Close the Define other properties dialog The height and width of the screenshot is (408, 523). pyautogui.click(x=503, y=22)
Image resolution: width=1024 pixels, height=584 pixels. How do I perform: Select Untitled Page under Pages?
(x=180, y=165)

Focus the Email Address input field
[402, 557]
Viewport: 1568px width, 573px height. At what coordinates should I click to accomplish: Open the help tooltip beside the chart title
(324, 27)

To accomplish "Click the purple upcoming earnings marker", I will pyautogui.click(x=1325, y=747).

────────

Every line of the listing that includes the word "pyautogui" belongs in the answer.

Response area
Close the Define other properties dialog The height and width of the screenshot is (408, 523). pyautogui.click(x=503, y=22)
To accomplish "Click the purple upcoming earnings marker", I will pyautogui.click(x=1325, y=747).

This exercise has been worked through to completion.